1. The Ransomware Attack ‘Cyber-Pandemic’

Global systems integrator and consulting firm Accenture confirmed this week that it was the victim of a ransomware attack, launched by a hacker group using a strain of ransomware called LockBit and reportedly threatening to release company data and sell insider information.

Accenture said the attack had no impact on the company, saying it had successfully identified and contained the attack and isolated the affected servers. But the hackers, in a Dark Web posting, ominously said: “If you’re interested in buying some databases, reach us.”
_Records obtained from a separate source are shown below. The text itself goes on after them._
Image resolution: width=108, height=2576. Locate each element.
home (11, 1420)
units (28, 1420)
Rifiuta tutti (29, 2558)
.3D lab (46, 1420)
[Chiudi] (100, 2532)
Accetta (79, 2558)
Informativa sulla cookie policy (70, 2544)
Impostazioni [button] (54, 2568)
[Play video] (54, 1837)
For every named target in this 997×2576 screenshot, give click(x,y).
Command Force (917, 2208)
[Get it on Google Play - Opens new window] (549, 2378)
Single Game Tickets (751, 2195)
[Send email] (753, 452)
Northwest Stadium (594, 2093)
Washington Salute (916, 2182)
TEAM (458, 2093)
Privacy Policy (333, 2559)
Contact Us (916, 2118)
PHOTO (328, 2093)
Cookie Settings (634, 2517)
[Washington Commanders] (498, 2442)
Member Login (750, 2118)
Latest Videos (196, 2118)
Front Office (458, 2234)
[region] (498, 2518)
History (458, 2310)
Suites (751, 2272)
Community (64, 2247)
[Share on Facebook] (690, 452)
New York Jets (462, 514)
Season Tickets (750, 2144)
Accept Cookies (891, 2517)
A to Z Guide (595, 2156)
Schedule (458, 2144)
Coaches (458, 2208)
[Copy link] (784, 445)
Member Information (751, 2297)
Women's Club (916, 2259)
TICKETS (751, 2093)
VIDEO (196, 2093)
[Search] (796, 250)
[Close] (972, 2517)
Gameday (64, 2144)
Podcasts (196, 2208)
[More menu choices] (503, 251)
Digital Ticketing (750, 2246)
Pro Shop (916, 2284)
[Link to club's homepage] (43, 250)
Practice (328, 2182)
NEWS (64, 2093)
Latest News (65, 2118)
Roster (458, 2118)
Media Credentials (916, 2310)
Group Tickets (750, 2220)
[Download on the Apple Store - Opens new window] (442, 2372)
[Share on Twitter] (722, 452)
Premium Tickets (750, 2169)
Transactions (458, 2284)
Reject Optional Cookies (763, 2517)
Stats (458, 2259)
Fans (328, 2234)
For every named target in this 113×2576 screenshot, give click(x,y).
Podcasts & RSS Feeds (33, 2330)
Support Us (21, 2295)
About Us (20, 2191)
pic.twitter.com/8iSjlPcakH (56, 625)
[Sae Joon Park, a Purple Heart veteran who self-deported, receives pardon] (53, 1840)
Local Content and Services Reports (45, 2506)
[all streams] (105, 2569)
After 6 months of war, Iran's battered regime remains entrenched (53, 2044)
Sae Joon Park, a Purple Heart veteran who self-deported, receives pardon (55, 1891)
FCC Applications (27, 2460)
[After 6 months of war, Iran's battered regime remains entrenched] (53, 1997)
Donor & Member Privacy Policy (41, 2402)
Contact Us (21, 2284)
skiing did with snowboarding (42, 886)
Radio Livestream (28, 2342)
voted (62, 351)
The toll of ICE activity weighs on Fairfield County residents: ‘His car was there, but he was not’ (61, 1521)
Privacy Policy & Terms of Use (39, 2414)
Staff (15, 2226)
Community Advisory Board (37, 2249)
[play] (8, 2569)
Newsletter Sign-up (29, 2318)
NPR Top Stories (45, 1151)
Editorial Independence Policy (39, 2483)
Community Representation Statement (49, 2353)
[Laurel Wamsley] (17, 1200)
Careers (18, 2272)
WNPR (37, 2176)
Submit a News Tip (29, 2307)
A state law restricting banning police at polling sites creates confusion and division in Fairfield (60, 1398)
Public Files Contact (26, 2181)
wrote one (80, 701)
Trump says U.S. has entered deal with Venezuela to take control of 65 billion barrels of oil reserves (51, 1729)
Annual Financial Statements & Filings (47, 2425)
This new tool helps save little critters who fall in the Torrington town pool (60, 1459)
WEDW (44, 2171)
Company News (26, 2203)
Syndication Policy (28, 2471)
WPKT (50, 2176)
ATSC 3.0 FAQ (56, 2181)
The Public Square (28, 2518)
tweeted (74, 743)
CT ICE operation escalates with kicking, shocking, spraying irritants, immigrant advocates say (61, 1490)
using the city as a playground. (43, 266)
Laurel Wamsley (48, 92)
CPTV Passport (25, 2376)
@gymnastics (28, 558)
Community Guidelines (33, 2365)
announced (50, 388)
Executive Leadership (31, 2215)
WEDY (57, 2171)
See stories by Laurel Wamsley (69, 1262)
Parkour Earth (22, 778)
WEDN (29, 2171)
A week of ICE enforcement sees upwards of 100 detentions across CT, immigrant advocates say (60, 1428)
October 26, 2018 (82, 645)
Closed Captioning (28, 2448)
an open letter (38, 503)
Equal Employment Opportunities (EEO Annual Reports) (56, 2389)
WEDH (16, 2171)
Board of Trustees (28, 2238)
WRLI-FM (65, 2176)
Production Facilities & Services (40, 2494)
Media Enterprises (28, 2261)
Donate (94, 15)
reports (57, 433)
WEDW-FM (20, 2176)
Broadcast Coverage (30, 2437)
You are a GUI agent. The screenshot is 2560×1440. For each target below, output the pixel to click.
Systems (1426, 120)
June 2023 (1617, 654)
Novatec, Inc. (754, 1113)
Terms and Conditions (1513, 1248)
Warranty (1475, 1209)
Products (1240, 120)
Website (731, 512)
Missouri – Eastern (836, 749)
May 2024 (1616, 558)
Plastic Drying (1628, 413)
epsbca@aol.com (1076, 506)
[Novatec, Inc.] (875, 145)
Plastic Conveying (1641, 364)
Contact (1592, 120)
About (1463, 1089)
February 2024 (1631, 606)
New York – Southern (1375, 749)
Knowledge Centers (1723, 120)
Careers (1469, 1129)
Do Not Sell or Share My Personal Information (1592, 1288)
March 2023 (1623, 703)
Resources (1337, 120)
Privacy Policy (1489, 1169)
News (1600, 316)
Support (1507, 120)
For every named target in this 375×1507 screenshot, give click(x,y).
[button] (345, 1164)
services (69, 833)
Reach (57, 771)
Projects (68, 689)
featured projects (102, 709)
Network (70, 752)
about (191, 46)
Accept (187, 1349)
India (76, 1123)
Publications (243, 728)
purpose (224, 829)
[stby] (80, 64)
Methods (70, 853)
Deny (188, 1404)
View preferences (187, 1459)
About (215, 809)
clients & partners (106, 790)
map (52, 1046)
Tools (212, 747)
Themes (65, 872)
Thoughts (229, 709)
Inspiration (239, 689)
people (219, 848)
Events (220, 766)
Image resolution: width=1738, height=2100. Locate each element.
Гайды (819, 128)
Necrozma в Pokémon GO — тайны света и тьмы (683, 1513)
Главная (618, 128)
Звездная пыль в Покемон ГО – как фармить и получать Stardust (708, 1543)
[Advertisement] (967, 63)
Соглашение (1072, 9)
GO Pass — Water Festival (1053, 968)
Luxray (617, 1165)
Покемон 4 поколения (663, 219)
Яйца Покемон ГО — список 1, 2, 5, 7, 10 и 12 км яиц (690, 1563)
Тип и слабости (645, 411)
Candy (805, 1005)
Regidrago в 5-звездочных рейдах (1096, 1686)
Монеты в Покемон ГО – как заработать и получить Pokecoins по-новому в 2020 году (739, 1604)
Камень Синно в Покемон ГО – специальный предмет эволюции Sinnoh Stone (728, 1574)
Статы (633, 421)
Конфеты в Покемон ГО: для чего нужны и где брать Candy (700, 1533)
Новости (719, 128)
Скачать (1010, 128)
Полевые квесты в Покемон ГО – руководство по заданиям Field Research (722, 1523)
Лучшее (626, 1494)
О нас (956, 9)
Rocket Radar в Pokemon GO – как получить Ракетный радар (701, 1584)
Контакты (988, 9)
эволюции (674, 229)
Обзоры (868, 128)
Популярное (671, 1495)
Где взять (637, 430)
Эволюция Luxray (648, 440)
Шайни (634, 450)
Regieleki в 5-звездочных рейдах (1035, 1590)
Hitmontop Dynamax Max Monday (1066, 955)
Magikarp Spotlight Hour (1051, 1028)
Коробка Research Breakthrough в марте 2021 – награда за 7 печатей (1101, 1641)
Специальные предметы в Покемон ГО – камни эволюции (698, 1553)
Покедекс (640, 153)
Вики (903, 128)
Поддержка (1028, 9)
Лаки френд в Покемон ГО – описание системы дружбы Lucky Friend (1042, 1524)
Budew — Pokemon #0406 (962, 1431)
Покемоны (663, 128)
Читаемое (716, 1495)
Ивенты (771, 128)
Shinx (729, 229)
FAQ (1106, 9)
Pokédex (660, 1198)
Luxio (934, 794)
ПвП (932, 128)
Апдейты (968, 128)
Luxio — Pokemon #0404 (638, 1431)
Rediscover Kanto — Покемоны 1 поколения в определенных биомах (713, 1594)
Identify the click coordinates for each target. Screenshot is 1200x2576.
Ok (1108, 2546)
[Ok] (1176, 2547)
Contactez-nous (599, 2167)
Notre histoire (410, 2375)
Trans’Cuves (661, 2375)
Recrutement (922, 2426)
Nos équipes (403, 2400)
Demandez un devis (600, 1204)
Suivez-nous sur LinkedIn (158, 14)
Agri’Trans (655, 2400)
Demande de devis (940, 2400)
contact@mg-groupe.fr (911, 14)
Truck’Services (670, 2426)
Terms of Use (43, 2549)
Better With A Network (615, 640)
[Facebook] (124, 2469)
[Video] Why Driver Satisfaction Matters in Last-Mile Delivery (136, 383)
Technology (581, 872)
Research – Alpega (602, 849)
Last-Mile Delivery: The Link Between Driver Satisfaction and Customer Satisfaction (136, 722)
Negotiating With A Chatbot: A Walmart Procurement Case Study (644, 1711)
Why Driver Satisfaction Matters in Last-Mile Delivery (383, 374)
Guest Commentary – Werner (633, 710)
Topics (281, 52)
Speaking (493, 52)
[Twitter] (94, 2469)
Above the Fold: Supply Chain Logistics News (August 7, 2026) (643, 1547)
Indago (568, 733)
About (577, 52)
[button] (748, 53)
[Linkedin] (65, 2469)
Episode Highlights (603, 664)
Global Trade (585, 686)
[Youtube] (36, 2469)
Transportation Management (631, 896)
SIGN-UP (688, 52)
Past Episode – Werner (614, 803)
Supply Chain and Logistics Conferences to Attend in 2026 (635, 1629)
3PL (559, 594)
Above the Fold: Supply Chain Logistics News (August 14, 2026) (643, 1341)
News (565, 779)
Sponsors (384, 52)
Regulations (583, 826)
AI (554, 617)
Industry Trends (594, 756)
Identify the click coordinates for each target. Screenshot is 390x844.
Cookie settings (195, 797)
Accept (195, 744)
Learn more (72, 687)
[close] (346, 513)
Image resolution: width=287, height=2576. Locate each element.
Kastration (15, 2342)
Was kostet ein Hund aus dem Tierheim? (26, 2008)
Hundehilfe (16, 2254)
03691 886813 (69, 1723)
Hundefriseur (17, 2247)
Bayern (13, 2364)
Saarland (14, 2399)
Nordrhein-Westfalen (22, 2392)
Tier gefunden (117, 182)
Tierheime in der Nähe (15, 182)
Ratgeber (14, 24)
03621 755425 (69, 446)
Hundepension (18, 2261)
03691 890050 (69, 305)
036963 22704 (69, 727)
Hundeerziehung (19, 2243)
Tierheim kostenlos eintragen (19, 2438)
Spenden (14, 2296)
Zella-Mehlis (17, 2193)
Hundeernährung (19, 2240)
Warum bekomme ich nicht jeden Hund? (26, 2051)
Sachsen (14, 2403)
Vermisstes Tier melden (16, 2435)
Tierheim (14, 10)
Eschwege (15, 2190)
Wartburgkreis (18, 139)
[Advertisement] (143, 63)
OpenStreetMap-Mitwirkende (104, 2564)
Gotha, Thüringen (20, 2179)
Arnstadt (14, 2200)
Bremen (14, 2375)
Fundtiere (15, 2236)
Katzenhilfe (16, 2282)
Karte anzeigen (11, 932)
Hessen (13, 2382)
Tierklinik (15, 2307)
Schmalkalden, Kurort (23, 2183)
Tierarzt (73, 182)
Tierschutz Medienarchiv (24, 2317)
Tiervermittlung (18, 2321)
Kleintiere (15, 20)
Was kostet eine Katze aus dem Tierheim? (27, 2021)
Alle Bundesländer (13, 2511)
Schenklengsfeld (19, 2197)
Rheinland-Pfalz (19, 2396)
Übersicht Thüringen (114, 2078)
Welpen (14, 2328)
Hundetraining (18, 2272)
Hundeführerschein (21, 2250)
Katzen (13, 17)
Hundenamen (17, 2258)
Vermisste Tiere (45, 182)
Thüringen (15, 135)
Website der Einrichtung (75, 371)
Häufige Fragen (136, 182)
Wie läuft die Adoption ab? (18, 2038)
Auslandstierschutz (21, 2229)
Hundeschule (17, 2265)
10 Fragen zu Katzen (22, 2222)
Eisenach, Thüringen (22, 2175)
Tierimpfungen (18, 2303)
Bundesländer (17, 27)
The attack on Accenture was just the latest in a growing wave of ransomware attacks – and what’s become the biggest news story of 2021, so far.

On July 2 IT service management vendor Kaseya took all SaaS instances of its VSA remote monitoring and management tool offline, citing a “potential attack” against some VSA customers. The company also posted a notice on its website recommending that customers immediately shut down their VSA servers.

That was the beginning of what would prove to be one of the biggest ransomware attacks in years. The REvil gang, exploiting a vulnerability in the on-premises VSA software, compromised some 50 MSPs and encrypted end-customers’ data. The attackers demanded ransom payments from more than 1,000 victims, $50,000 from smaller companies and $5 million from larger ones – $70 million in total.

The attack put additional focus on the growing threat of ransomware. Ransomware caught the attention of the general public in early May when a ransomware attack against Colonial Pipeline resulted in gas shortages in the Southeast. Ransomware hacks have been increasing over the last several years with attacks against IT systems operated by hospitals and county and local governments.

Closer to the channel, ransomware attacks have been launched against solution providers, systems integrators and managed service providers – the latter against remote monitoring and management tools like Kaseya’s VSA.

Kaseya VSA remained offline for about 10 days, causing disruption for MSPs and their clients and eliciting an apology from CEO Fred Voccola. The company issued a patch and restarted its servers on July 12. But the blowback has continued with reports that the company had warnings about the VSA vulnerability and reports that Kaseya employees had warned management of the potential danger.